Kaluga — the regional capital is most famous for its role in space exploration as it was the home of Konstantin Tsiolkovsky, a major pioneer of rocket science, and hosts a museum dedicated to his theoretical work; the city's motto is The Cradle of Space Exploration
Borovsk — this town is home to the 15th century Pafnutyev Monastery
Kozelsk — a larger town near the monastery of Optina Pustyn
Maloyaroslavets — a large town, home to Nikolaev-Chernoostrovsky Convent, which includes the prominent Cathedral of St Nikolai, erected in memory of the fierce local battles of the Napoleonic War of 1812
Mosalsk — a small town with a pretty 19th century center, the centerpiece of which is yet another Cathedral of St Nikolai
Obninsk — the region's second largest city is a "hot spot" on the world's radioactive tour circuit as it is home to the world's first nuclear power plant and an accompanying 315m-tall meteorological tower to measure the radiation; the power plant is likely open to the public on guided tours
Tarusa — a small town that was home to one of the 20th century's greatest poets, Marina Tsvetaeva
Optina Pustyn — Probably Kaluga Oblast's most famous tourist destination, this monastic community was a major center of 19th century Russian Orthodoxy, renowned for its startsy (monastic elders who were popularly considered wisemen/healers, many of whom have recently been canonized as saints). The hermitage has impressive literary connections, as it was visited by Nikolai Gogol, Ivan Turgenev, and Lev Tolstoy (among others). One of its elders (Saint Amvrosy), moreover, is widely considered to be the model for Dostoevsky's Father Zosima of The Brothers Karamazov. Following the Russian Revolution, the startsy were driven from the hermitage and the monastery was converted into a gulag and several of its many historic structures were destroyed. Many of the Polish officers massacred at Katyn were first held here at a temporary POW camp within the monastery. The monastery recaptured nationwide attention on Easter 1993 when a satanist entered the monastery and stabbed three monks, including the "abbot," to death, leading the Russian Orthodox Church to declare the monks martyrs. There is much mystic lore surrounding this wild story, amidst claims that the monks demonstrated that they knew of their deaths beforehand.

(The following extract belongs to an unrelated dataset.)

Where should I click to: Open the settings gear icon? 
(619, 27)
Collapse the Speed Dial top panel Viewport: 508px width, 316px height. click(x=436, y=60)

Tikhonova Pustyn — a 15th century monastery just west of Kaluga, famous for its curative spring water
Ugra National Park — a beautiful woodland area containing Shamordino Monastery and dotted with rural villages
Sometimes considered a sort of auxiliary destination on the Golden Ring circuit, Kaluga Oblast is probably the most rewarding tourist destination west of Moscow for its many prominent and beautiful monasteries and cathedrals.
Especially outside of the main city, Kaluga, travelers will need to rely on some knowledge of Russian or hire a guide.
Kaluga is an easy 2.5 hour train ride from Moscow, costing only about 10$.